Wtorek na łamach Trybuny Muzyki Spontanicznej, to na ogół krótka, jednopłytowa podróż ze znakiem wysokiej jakości. Nie inaczej będzie dziś – niedługa wyprawa do Berlina na spotkanie z tradycyjnym dla free jazzu triem saksofonu (i zamienniki), kontrabasu oraz perkusji. Ale tylko na składzie instrumentalnym winniśmy nasze gatunkowe skojarzenia zakończyć. Muzyka proponowana przez międzynarodowe trio Baars-Kneer-Elgart (mające z pewnością status working bandu), to bowiem niezwykle frapująca przygoda, która zaczyna się w świecie wolnego, swobodnie improwizowanego jazzu, ale wraz z upływem dźwięków uroczo ucieka w świat nieoczywistej, chwilami kameralnej improwizacji, gubiąc swoje synkopowane korzenie. Sytuacja taka ma miejsce szczególnie w momentach, gdy kontrabasista (ten muzyk zawsze może liczyć na tych łamach na ciepłe słowa) sięga na dłużej po smyczek. Oto muzyka, która nie potrzebuje specjalnych ram kompozycyjnych, ani stylistycznych. Budowana w pełni kolektywnie, doskonale wykorzystująca efekt synergii, jaki płynie ze spotkania muzyków, którzy dobrze czują się w swoim towarzystwie. Muzyka, która pięknie toczy się z minuty na minutę, sprawiając wszystkim, po obu stronach sceny, niczym nieskrępowaną przyjemność.

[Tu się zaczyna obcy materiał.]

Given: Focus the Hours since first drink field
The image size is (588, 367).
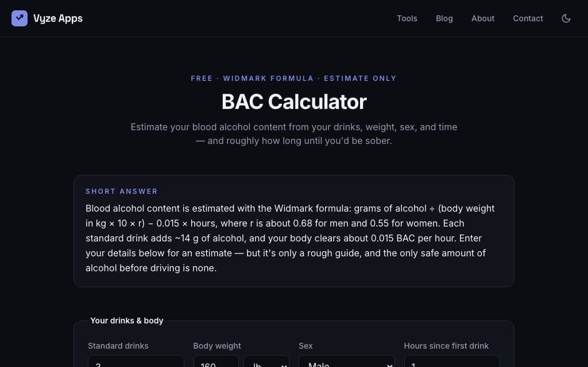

Muzycy wchodzą do komnaty improwizacji na dużym luzie, pełni
dramaturgicznego spokoju i wiary w efekt, jaki przyniesie ich wspólne muzykowanie.
Saksofon tenorowy zdaje się być zestrojony bardzo wysoko, lękliwie popiskuje,
chwilami przypomina tembr instrumentu Ivo Perelmana, grającego z instrumentami strunowymi.
Sekcja rytmu pracuje swobodnie, ale bardzo precyzyjnie i zawsze uderza w punkt.
Delikatne pizzicato zwinnego
kontrabasu i perkusja, która od rozbudowanej ornamentyki bardziej lubi dobry, zwyczajny
drum flow. Muzycy trzymają nerwy na
wodzy, ale ich improwizacja pełna jest emocji i wzajemnych reakcji. Narracja ma
tu dość stabilne tempo, usiana jest dźwiękami, ale jednocześnie lekka, chwilami
nawet frywolna. Artyści płyną kolektywnym strumieniem dźwięków i nie zgłaszają
potrzeb w zakresie solowych ekspozycji. W drugiej opowieści pojawia się klarnet.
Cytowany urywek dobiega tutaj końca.